La pietra non è più materia primaria della nostra civiltà… cosa resta, oggi, di questo elemento e concetto? Lo stai difendendo, con le tue opere?

“Come dici giustamente la pietra è stata la materia antropologica per eccellenza, più ancora che per nostra civiltà, per la nostra specie. Attraverso la fabbricazione di strumenti litici le abilità tecniche e cognitive si sono sviluppate di pari passo, ma è una storia sterminata che non è il caso di ripercorrere adesso.

Il punto è che proprio grazie alla pietra abbiamo appreso a modellare il mondo e insieme noi stessi, e questo debito è talmente originario, talmente profondo, da essere diventato invisibile.

_RICHIESTA DI LAVORO_
Secondo il brano sulla pietra, la fabbricazione di quali oggetti ha fatto sviluppare di pari passo le abilità tecniche e cognitive?

Dati archiviati
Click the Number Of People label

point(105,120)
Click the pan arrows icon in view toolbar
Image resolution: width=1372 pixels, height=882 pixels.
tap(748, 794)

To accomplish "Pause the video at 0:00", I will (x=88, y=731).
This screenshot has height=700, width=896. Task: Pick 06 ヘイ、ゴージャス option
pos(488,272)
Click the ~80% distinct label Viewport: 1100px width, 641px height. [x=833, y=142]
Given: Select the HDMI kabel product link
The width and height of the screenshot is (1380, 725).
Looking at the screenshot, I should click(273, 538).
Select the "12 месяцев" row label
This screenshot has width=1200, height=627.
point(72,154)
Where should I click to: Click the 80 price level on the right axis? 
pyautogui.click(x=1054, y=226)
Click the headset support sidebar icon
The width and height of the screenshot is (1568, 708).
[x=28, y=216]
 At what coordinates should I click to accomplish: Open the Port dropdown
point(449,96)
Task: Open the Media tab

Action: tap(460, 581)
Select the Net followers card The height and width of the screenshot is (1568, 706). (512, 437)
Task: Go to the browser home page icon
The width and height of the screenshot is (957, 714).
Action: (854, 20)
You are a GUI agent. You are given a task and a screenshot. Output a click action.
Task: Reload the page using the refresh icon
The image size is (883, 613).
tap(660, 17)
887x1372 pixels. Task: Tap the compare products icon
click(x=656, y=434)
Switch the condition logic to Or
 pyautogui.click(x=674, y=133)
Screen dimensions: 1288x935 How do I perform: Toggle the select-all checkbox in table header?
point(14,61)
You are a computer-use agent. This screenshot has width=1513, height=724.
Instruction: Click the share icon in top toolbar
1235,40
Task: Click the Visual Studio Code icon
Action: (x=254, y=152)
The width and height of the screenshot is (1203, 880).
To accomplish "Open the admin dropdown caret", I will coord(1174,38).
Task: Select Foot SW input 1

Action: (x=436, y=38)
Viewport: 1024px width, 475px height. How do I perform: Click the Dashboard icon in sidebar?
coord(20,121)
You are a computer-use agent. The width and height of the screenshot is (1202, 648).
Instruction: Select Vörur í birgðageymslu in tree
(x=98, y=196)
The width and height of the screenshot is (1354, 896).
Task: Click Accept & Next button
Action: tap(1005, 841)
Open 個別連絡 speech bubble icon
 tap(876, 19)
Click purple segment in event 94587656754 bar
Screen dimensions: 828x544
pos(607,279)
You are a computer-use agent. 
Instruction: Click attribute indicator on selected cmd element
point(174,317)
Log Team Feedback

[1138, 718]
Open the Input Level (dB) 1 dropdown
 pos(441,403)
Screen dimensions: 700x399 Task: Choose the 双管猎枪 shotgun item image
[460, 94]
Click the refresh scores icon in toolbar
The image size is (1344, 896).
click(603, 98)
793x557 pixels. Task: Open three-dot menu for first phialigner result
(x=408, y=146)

_RISPOSTA AL COMPITO_
La fabbricazione di strumenti litici.